健康保険も、東京をはじめとした一部の協会けんぽ支部が料率の引き上げを予定している。例えば、協会けんぽ東京支部では4月納付分から健康保険料率が10.00%になる見込みだ。前月比で0.2%程度高くなり、ついに2けたの大台に達する。
消費税のような、ある種分かりやすい税目は、1%引き上げるだけでも大騒ぎとなるが、給与から天引きされ、内容が分かりづらい社会保険料の増額は意外と騒ぎにならない。このような社会保険料は事業者が半分負担するため、見た目上は労働者の負担感も半分になる点も影響しているだろう。
とはいえ、事業者の負担が増えれば、結局は賃上げペースを緩める形で労働者側に皺寄せがくることにもつながりかねない。逸失し得る賃上げ幅を踏まえると、やはり社会保険料の増額は労働者が割を喰らう可能性が高いというべきだろう。
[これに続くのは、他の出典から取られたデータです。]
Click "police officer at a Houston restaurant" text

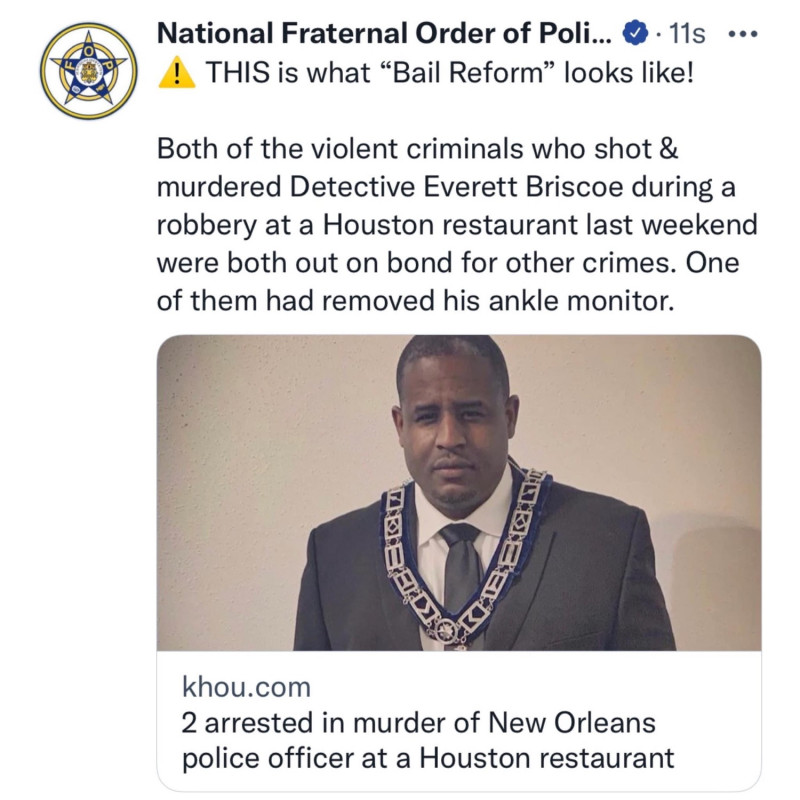428,758
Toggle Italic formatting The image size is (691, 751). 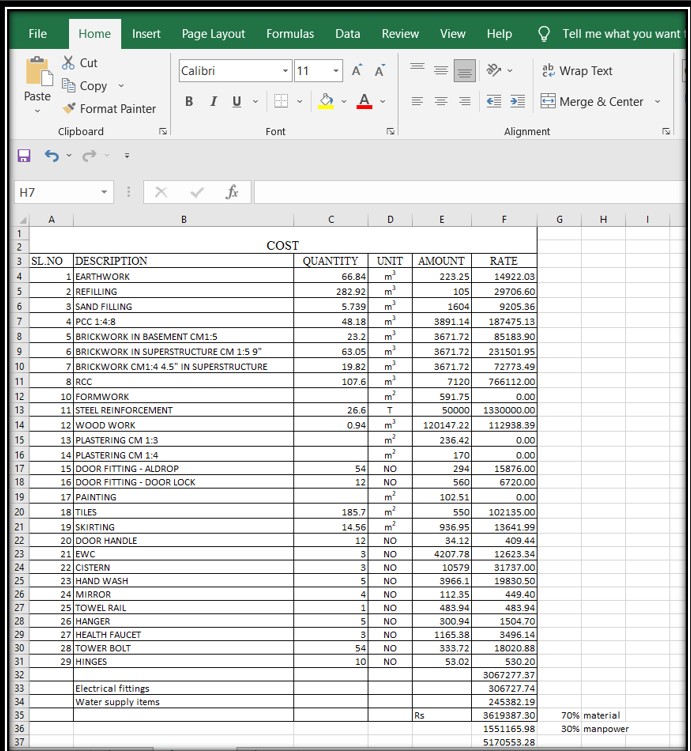coord(213,102)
それ以外にイレギュラーなものとして今後注目なのは、岸田政権肝いりの「防衛増税」だ。実現すれば、法人税が4~4.5%ほど上乗せされる見込みで、ただでさえ資金繰りに悩む経営者に追加の税金がかかってしまう。岸田文雄首相は23年の年頭会見で「インフレ率を超える賃上げの実現」を経済界に訴えたが、賃上げというアクセルと増税というブレーキを同時に踏むような采配について、どれだけの経営者が納得できるかは疑問だろう。
●130万円の壁、物価連動にすべき?
最後に、賃上げについて企業視点だけではなく、労働市場の仕組みからも見てみたい。日本は賃上げが起こりにくいとされているが、その一因に「130万円の壁」がある。
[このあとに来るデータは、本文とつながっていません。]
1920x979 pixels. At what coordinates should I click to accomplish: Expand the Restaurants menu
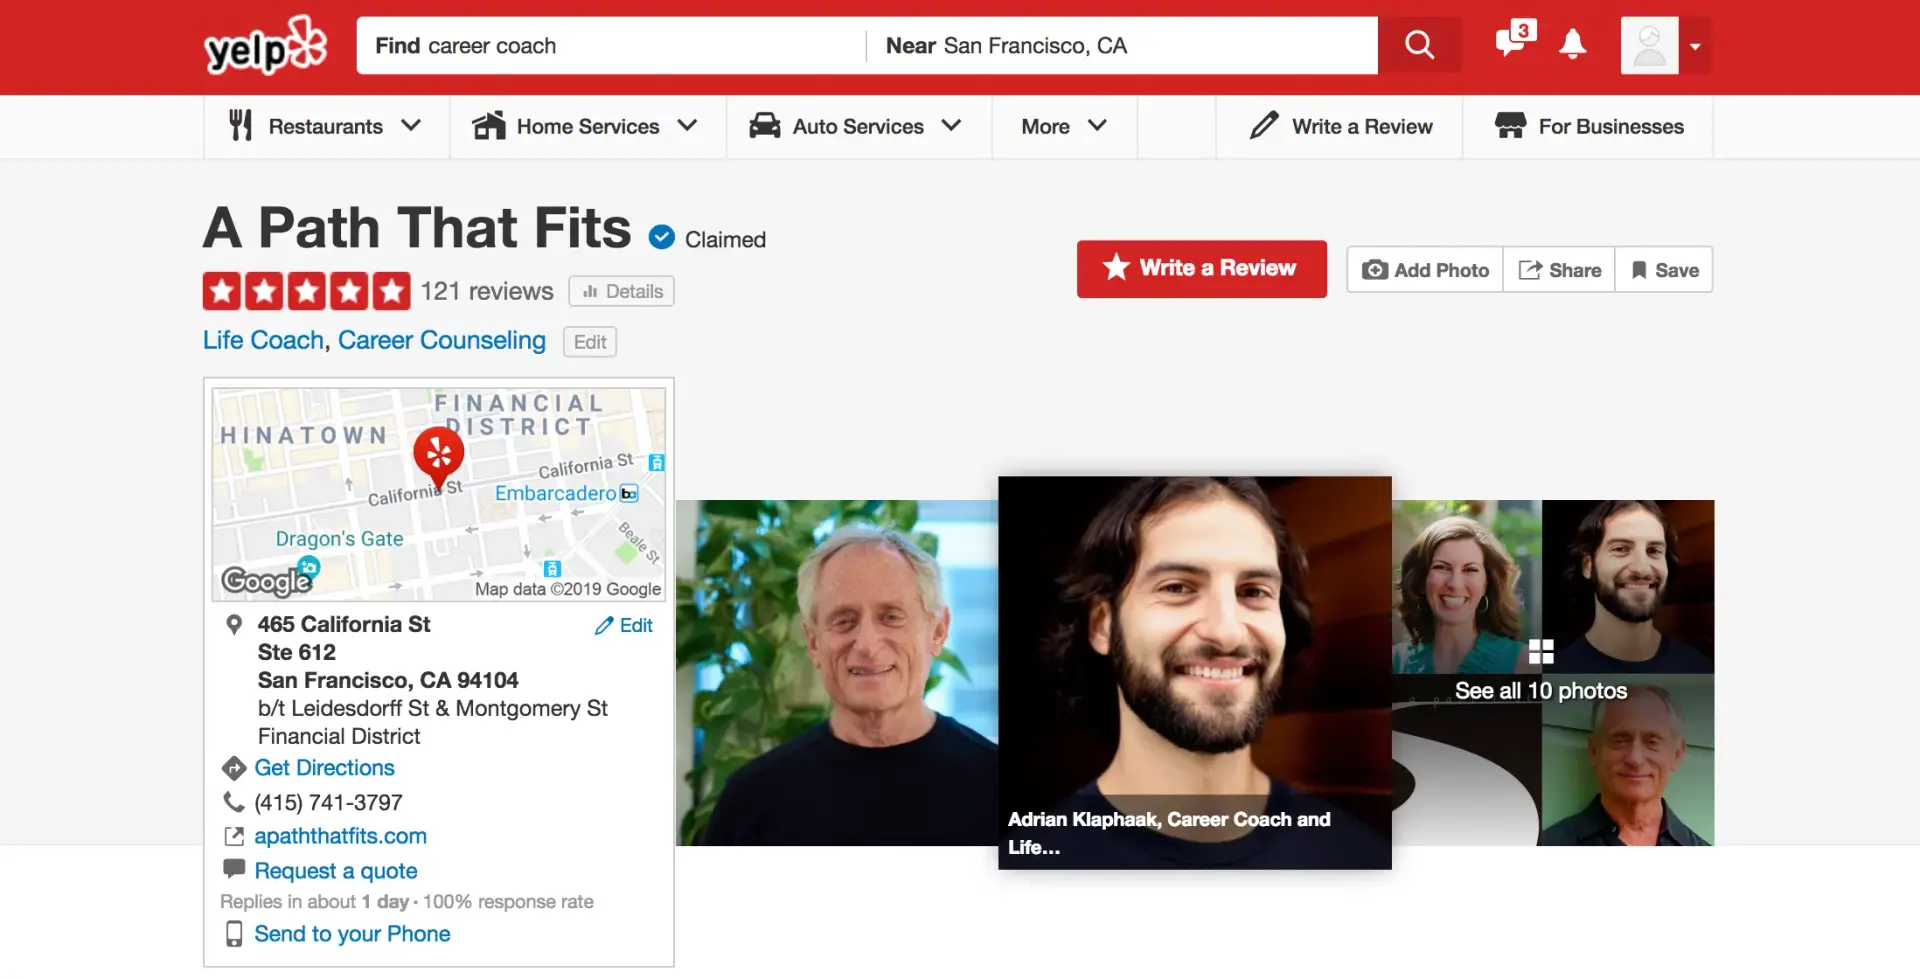click(x=326, y=127)
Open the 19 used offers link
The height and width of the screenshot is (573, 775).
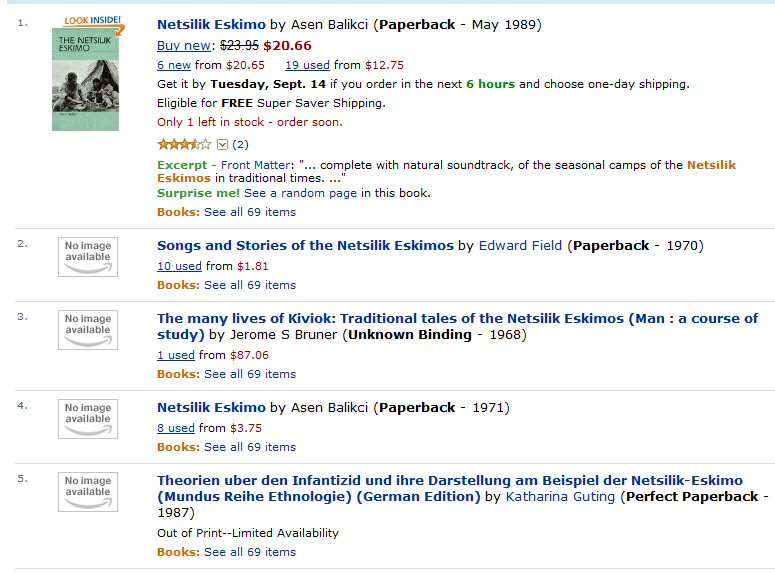307,65
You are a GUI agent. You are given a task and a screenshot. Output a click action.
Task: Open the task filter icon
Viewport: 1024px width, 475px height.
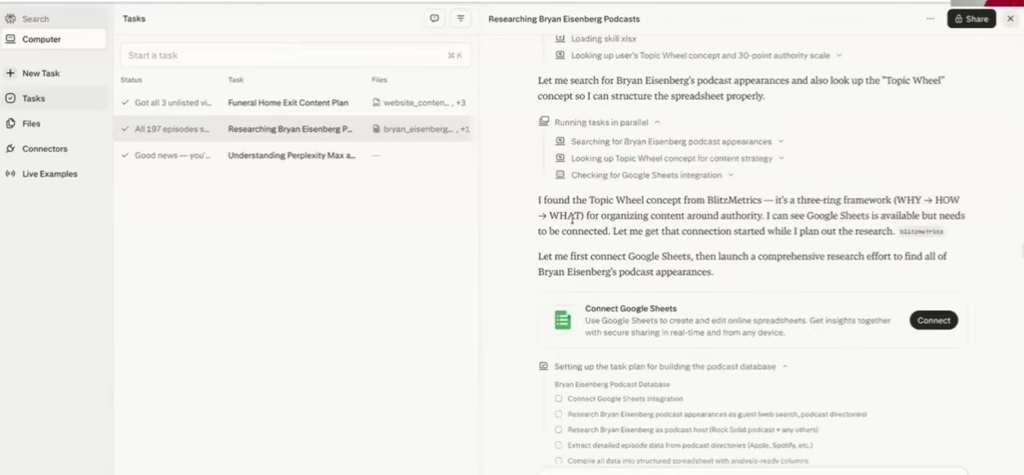[x=460, y=18]
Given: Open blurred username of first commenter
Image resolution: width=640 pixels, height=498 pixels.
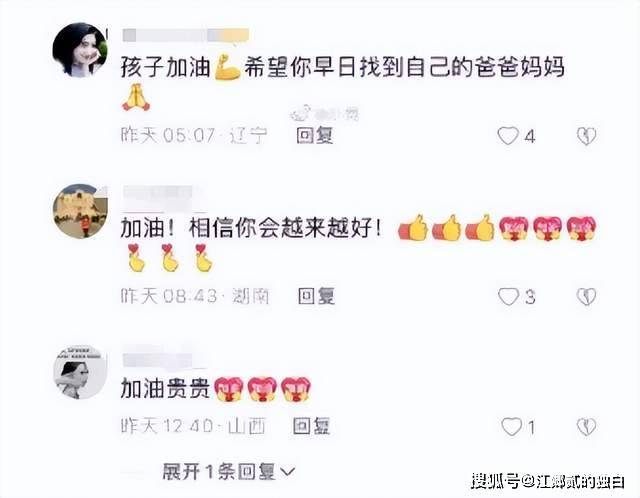Looking at the screenshot, I should pos(186,35).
「130万円の壁」とは、年収が130万円を超えると、所得税や社会保険料が課税されたり、扶養控除が受けられなかったりすることで、トータルの手取りが100万円程度まで落ち込む問題をいう。このことから、意図的に130万円以上は稼がないパートタイマーやアルバイトの人材が存在している。
これらのプレーヤーの影響は、企業の賃上げ圧力を緩やかにする方向へ働きやすいと考えられる。彼・彼女らにとっては時給が上がっても下がっても、トータルの収入上限130万円は変わらない。収入上限のない労働者と比べて、最低賃金近辺での求人に応募することへのハードルが低いのだ。最低賃金でも人が集まるのであれば、企業は積極的に賃上げを行わなくても労働力が確保できるようになってしまう。
130万円の壁は、物価変動を加味していない点でも大問題だ。年金のように物価上昇率に応じて自動的に調整される仕組みがない。政府や国会が改正法案を立案して審議を通しているが、改正には非常に時間がかかるだろう。
実質賃金の考え方を踏まえると、例えば年率10%のインフレが発生した場合、年収130万円の労働者は、それまでの生活水準を維持するために最低でも13万円、合計で143万円まで名目の所得を伸ばさなければならない。そのためには、数十万円以上の収入を増やす必要があり、負担感が強い。130万円の壁があるために、生活水準を切り下げざるを得ないのだ。
足元の状況を踏まえ、国会では一部議員から「壁」を超過した部分を一時的に穴埋め給付する提案も出てきている。しかし、ここ10年ほど毎年のように物価が上昇していることを踏まえると、パッチワーク的な施策ではなく、本質的な観点で物価と連動した合理的な施策への転換が求められてくるのではないだろうか。